Directive:
Gather each line of the data below that contains the word "width", and reproduce every such line in full.
——————
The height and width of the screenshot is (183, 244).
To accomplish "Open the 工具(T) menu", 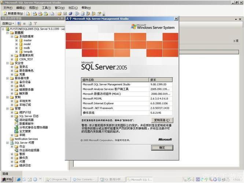I will click(46, 8).
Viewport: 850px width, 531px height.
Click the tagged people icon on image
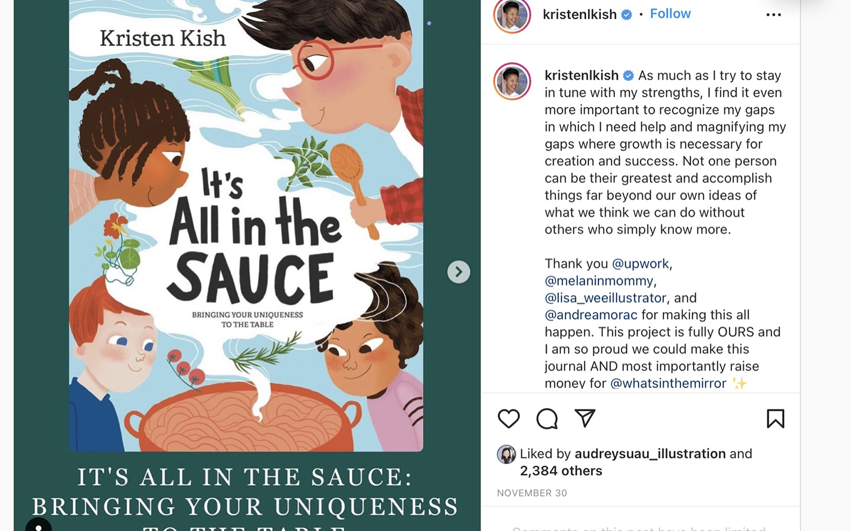(x=38, y=525)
——————
In response:
The height and width of the screenshot is (183, 244).
Viewport: 850px width, 531px height.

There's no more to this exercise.